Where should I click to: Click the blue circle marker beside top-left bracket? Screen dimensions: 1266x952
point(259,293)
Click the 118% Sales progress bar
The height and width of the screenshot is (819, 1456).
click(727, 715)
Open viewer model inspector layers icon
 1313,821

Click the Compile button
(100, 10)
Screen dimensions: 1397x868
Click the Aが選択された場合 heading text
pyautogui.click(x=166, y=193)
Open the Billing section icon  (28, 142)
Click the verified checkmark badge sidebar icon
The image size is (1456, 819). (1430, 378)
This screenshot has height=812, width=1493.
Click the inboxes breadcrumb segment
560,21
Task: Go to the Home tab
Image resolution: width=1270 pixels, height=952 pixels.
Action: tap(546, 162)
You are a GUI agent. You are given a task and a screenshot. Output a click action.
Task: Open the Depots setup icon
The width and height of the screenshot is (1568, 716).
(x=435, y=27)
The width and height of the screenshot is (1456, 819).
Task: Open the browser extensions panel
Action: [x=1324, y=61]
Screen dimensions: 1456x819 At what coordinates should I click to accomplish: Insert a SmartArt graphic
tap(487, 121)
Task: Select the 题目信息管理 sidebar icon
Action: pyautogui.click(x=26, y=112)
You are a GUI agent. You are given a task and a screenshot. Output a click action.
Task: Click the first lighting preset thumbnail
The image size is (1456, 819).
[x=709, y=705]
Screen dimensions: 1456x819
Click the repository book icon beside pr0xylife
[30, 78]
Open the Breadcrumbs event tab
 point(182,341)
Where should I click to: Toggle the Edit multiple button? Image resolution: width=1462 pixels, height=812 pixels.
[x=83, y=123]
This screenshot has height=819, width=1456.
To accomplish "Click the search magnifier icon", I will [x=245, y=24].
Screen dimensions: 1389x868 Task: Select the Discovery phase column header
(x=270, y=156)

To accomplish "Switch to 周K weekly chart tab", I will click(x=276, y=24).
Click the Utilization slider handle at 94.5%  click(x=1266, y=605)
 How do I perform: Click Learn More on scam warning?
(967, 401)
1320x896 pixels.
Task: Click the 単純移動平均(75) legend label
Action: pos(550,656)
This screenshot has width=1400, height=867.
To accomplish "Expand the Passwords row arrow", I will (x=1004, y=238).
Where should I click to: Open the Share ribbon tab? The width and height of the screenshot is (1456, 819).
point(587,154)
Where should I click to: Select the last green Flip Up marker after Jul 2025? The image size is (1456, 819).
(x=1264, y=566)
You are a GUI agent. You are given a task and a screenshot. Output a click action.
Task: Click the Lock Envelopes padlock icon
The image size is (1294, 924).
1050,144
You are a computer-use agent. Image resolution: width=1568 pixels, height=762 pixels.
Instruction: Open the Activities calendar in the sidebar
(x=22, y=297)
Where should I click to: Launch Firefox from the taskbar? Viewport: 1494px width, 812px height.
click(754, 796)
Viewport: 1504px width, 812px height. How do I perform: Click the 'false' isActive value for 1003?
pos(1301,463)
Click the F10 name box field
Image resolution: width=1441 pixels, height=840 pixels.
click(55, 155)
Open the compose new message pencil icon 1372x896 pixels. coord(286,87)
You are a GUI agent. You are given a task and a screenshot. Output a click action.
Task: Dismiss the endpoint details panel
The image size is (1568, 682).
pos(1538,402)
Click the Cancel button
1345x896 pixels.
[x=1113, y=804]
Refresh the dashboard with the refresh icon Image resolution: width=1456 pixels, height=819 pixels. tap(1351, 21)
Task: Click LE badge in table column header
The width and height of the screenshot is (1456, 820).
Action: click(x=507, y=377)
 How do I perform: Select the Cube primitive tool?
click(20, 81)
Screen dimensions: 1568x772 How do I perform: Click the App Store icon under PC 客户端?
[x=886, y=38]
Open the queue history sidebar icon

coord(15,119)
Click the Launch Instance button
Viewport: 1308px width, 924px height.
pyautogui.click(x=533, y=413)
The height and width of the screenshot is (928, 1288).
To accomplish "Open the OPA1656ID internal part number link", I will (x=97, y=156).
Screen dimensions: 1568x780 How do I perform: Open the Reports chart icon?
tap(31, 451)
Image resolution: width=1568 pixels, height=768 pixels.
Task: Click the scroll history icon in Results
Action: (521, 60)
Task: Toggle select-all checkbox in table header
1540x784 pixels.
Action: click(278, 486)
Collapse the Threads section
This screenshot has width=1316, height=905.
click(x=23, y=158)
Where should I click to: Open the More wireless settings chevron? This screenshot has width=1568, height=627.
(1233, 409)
◆ ◆ ◆
TASK TO CARRY OUT ::
Using the records above, gather all lines where the string "will" is present.

ANSWER TO THE EXERCISE ::
To accomplish "Click the search magnifier icon", I will [x=245, y=24].
To accomplish "Switch to 周K weekly chart tab", I will click(x=276, y=24).
To accomplish "Expand the Passwords row arrow", I will (x=1004, y=238).
To accomplish "Open the OPA1656ID internal part number link", I will (x=97, y=156).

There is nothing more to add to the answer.